→ **READING PASSAGE**
_ _ _ _ _ _ _
BigQuery Platform¶
Google BigQuery is a serverless, highly scalable data warehouse with built-in machine learning and real-time analytics. BenchBox provides full support for BigQuery benchmarking with optimized data loading via Cloud Storage.
Features¶
Serverless - No infrastructure to manage
Separation of storage and compute - Pay for what you use
Standard SQL - ANSI SQL compliant
Columnar storage - Capacitor format with automatic compression
Slot-based pricing - On-demand or reserved capacity
Prerequisites¶
Google Cloud project with BigQuery API enabled
Service account or user credentials with BigQuery permissions
Cloud Storage bucket for data staging (recommended for large datasets)
Billing enabled on the project
Installation¶
# Install BigQuery client
pip install google-cloud-bigquery google-cloud-storage
# Or via BenchBox extras
pip install "benchbox[bigquery]"
Configuration¶
Service Account (Recommended)¶
# Set credentials path
export GOOGLE_APPLICATION_CREDENTIALS=/path/to/service-account.json
export BIGQUERY_PROJECT=your-project-id
Application Default Credentials¶
# Login with gcloud
gcloud auth application-default login
# Set project
export BIGQUERY_PROJECT=your-project-id
Interactive Setup¶
benchbox platforms setup --platform bigquery
CLI Options¶
benchbox run --platform bigquery --benchmark tpch --scale 1.0 \
--platform-option project_id=your-project-id \
--platform-option dataset=benchbox \
--platform-option location=US
Platform Options¶
Option |
Default |
Description |
|---|---|---|
|
(env) |
GCP project ID |
|
(auto) |
BigQuery dataset name |
|
US |
Data location (US, EU, etc.) |
|
(env) |
Service account JSON path |
|
(none) |
GCS bucket for staging |
|
(none) |
Query cost limit |
Authentication Methods¶
Service Account¶
# Create service account
gcloud iam service-accounts create benchbox-sa \
--display-name="BenchBox Service Account"
_ _ _ _ _ _ _
→ **DATA SHOWN**
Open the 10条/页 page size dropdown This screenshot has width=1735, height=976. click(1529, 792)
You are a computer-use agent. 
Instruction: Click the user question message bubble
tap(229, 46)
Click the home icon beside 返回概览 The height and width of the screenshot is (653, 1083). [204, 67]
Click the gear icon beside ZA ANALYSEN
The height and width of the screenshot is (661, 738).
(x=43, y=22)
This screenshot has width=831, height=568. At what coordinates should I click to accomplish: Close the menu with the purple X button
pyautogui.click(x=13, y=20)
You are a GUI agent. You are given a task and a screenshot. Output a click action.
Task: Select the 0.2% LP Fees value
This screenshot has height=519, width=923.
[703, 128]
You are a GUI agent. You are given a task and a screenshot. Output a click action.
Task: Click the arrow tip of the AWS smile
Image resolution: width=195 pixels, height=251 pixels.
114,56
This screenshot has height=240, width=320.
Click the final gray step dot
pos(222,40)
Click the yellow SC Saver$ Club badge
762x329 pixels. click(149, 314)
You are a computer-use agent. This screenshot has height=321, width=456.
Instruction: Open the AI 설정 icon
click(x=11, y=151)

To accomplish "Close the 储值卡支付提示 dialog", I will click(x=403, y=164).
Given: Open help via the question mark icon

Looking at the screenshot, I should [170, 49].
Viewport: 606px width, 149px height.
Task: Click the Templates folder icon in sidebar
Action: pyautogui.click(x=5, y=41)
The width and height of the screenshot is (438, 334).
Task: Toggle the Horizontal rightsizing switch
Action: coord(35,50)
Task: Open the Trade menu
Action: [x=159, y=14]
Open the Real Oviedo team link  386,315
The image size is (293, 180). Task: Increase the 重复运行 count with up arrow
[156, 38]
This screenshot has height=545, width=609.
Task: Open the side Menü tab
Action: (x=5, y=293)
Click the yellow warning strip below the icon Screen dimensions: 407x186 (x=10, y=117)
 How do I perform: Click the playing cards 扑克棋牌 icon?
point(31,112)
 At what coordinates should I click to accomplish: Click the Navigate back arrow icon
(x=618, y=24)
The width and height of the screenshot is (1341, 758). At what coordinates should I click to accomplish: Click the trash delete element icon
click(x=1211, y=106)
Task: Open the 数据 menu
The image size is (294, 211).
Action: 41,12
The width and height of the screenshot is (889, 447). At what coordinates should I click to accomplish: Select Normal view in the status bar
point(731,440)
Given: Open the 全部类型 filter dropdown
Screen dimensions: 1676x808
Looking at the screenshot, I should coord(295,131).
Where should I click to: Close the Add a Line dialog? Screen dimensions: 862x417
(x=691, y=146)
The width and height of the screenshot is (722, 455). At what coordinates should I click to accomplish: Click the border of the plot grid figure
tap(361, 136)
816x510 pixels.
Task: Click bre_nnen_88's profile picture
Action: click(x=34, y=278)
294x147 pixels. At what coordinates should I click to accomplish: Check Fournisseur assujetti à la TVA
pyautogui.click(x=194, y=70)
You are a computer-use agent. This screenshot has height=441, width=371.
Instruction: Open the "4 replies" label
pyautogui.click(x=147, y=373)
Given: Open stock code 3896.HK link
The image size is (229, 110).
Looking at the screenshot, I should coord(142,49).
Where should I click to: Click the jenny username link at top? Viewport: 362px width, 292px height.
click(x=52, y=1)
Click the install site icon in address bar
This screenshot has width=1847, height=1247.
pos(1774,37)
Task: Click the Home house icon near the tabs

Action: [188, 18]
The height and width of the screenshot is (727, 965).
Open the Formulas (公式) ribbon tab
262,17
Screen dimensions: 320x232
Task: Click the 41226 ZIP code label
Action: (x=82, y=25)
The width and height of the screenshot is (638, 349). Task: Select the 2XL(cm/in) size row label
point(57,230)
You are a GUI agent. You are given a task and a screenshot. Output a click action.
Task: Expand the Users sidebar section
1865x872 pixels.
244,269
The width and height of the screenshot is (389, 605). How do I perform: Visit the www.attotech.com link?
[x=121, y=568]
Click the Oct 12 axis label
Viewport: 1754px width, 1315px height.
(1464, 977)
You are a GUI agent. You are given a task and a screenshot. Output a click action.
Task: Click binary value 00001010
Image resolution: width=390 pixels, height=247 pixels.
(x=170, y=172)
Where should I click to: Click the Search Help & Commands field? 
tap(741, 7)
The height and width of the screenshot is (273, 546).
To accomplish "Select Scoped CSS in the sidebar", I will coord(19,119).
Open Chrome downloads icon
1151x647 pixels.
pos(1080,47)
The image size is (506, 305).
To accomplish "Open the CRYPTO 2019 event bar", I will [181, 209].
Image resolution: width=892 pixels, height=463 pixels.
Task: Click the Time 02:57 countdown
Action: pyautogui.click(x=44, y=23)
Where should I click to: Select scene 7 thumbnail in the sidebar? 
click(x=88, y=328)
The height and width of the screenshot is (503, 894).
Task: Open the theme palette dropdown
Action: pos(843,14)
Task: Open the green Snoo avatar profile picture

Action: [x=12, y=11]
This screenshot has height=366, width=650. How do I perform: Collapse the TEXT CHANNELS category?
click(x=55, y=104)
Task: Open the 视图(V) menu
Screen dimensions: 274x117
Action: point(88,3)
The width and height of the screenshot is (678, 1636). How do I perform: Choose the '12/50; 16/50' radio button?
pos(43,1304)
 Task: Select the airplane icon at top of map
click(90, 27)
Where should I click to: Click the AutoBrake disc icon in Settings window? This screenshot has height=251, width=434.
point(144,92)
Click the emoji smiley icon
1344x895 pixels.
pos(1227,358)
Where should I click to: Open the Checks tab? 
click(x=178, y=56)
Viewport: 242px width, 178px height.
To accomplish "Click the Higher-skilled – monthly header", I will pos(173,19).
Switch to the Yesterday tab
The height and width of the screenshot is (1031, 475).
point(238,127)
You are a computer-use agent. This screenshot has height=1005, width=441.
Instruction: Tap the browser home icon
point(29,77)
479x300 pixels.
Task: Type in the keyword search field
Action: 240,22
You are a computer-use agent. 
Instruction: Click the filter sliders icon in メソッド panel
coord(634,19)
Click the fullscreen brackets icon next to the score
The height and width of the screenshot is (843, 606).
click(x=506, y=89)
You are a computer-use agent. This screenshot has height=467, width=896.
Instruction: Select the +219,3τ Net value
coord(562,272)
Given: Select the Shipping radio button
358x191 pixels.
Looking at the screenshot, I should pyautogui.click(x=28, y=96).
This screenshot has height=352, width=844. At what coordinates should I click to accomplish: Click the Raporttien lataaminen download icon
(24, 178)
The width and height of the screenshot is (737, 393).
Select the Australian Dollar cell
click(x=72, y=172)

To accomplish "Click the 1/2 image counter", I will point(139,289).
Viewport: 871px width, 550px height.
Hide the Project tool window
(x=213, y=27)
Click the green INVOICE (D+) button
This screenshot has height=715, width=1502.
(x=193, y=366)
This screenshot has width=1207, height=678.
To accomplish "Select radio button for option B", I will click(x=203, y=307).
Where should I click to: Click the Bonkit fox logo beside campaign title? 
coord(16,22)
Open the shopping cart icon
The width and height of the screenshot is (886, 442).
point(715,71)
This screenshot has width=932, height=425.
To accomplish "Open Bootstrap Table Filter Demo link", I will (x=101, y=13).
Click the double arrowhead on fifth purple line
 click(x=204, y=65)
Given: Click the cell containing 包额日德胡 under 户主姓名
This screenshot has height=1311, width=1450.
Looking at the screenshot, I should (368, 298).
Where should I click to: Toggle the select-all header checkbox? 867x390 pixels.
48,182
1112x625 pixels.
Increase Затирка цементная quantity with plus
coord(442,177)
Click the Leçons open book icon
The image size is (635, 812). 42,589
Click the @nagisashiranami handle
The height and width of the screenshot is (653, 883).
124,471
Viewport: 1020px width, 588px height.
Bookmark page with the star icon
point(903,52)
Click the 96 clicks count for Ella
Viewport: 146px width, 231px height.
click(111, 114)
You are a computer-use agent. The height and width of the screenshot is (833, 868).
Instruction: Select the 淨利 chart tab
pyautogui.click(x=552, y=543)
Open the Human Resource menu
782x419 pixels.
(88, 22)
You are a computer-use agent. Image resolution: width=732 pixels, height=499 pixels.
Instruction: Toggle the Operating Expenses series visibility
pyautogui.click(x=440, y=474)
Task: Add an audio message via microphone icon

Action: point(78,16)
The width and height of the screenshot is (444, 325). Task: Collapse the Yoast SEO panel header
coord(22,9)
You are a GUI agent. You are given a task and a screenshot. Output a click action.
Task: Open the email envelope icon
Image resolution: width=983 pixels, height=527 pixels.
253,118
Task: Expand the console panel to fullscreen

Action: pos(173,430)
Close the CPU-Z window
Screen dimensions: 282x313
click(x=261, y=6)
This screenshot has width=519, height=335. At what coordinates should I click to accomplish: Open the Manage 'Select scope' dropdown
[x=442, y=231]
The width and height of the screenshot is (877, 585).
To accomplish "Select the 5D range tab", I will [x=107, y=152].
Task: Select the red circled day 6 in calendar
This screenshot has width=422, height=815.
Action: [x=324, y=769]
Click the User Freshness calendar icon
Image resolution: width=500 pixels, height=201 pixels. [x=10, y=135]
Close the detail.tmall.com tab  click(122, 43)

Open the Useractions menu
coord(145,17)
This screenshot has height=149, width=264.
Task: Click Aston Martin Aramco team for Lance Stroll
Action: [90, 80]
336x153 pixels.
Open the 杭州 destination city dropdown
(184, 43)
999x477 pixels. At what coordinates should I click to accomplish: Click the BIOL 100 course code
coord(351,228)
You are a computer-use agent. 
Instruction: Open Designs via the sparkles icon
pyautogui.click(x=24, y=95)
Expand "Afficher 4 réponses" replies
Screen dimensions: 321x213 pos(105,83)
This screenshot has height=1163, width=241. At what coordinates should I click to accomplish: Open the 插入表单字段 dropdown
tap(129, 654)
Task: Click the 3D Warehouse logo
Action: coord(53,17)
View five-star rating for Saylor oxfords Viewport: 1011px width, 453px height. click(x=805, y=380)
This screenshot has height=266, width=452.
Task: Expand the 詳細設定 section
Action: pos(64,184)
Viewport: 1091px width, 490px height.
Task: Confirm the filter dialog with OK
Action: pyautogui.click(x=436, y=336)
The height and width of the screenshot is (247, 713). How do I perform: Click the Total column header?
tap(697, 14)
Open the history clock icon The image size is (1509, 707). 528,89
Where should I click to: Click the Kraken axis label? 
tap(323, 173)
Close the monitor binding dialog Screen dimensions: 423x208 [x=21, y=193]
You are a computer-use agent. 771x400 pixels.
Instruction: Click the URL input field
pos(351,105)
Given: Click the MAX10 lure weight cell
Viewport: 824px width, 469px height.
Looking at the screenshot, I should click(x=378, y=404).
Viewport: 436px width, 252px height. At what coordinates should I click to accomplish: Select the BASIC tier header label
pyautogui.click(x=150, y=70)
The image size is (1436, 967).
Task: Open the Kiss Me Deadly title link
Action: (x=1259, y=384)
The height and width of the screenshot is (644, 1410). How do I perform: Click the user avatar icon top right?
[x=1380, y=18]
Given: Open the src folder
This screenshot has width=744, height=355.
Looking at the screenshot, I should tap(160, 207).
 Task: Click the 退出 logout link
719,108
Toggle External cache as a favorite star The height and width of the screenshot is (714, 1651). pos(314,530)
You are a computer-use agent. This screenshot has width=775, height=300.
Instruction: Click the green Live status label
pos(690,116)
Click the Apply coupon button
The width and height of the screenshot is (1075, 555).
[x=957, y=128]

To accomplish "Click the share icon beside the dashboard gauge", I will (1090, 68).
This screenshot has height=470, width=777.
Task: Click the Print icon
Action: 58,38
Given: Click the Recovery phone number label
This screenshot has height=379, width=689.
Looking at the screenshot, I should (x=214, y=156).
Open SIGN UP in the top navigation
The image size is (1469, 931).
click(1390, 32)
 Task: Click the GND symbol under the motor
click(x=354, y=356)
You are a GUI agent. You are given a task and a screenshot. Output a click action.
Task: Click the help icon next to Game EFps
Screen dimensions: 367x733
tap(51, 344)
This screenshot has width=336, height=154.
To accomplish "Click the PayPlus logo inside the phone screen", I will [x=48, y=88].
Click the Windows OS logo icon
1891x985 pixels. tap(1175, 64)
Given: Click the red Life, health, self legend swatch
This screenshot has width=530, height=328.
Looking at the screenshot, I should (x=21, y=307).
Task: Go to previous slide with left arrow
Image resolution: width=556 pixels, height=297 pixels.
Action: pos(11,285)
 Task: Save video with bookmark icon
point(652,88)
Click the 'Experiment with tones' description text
_ _ _ _ _ _ _
→ **WRITTEN TASK 1**
Copy the BigQuery platform page word for word, between "BigQuery Platform¶" and "for large datasets)", inclusive.
→ **WRITTEN TASK 2**
Using the BigQuery platform page, answer each question:
(a) What command installs BigQuery support through the BenchBox extras?
(b) What storage format does the features list say BigQuery uses?
(c) What display name does the example command give the new service account?
→ **WRITTEN TASK 3**
Extend the BigQuery platform page past its final line.

→ **EXERCISE ANSWER 1**
BigQuery Platform¶
Google BigQuery is a serverless, highly scalable data warehouse with built-in machine learning and real-time analytics. BenchBox provides full support for BigQuery benchmarking with optimized data loading via Cloud Storage.
Features¶
Serverless - No infrastructure to manage
Separation of storage and compute - Pay for what you use
Standard SQL - ANSI SQL compliant
Columnar storage - Capacitor format with automatic compression
Slot-based pricing - On-demand or reserved capacity
Prerequisites¶
Google Cloud project with BigQuery API enabled
Service account or user credentials with BigQuery permissions
Cloud Storage bucket for data staging (recommended for large datasets)

→ **EXERCISE ANSWER 2**
(a) pip install "benchbox[bigquery]"
(b) Capacitor format with automatic compression
(c) BenchBox Service Account

→ **EXERCISE ANSWER 3**
# Grant permissions
gcloud projects add-iam-policy-binding your-project \
--member="serviceAccount:benchbox-sa@your-project.iam.gserviceaccount.com" \
--role="roles/bigquery.admin"
# Create key
gcloud iam service-accounts keys create benchbox-key.json \
--iam-account=benchbox-sa@your-project.iam.gserviceaccount.com
# Set credentials
export GOOGLE_APPLICATION_CREDENTIALS=benchbox-key.json
User Credentials¶
# Interactive login
gcloud auth application-default login
# Set project
gcloud config set project your-project-id
Workload Identity (GKE)¶
# Use with Workload Identity Federation
benchbox run --platform bigquery --benchmark tpch \
--platform-option use_workload_identity=true
Usage Examples¶
Basic Benchmark¶
# TPC-H at scale factor 1
benchbox run --platform bigquery --benchmark tpch --scale 1.0 \
--platform-option project_id=your-project-id
With Cloud Storage Staging¶
# For large datasets, use GCS staging
benchbox run --platform bigquery --benchmark tpch --scale 100.0 \
--staging-root gs://your-bucket/benchbox/
With Cost Controls¶
# Limit query costs
benchbox run --platform bigquery --benchmark tpch --scale 10.0 \
--platform-option maximum_bytes_billed=10000000000 # 10GB limit
Python API¶
from benchbox import TPCH
from benchbox.platforms.bigquery import BigQueryAdapter
adapter = BigQueryAdapter(
project_id="your-project-id",
dataset="benchbox",
location="US",
)
benchmark = TPCH(scale_factor=1.0)
benchmark.generate_data()
adapter.load_benchmark(benchmark)
results = adapter.run_benchmark(benchmark)
Pricing¶
On-Demand Pricing¶
Operation |
Cost |
|---|---|
Queries |
$5 per TB scanned |
Storage |
$0.02 per GB/month |
Streaming inserts |
$0.01 per 200MB |
Slot Reservations¶
For predictable costs, use slot reservations:
# Use with reserved slots
benchbox run --platform bigquery --benchmark tpch \
--platform-option reservation_id=projects/proj/locations/US/reservations/benchbox
Performance Features¶
Partitioning¶
BenchBox applies partitioning with --tuning tuned:
-- Date partitioning
CREATE TABLE lineitem
PARTITION BY DATE(l_shipdate)
CLUSTER BY l_orderkey
AS SELECT * FROM staging.lineitem;
Clustering¶
Clustering improves query performance:
-- Clustering keys
ALTER TABLE lineitem
CLUSTER BY l_shipdate, l_orderkey;
Query Caching¶
BenchBox disables caching for accurate benchmarks:
job_config = bigquery.QueryJobConfig(
use_query_cache=False,
use_legacy_sql=False,
)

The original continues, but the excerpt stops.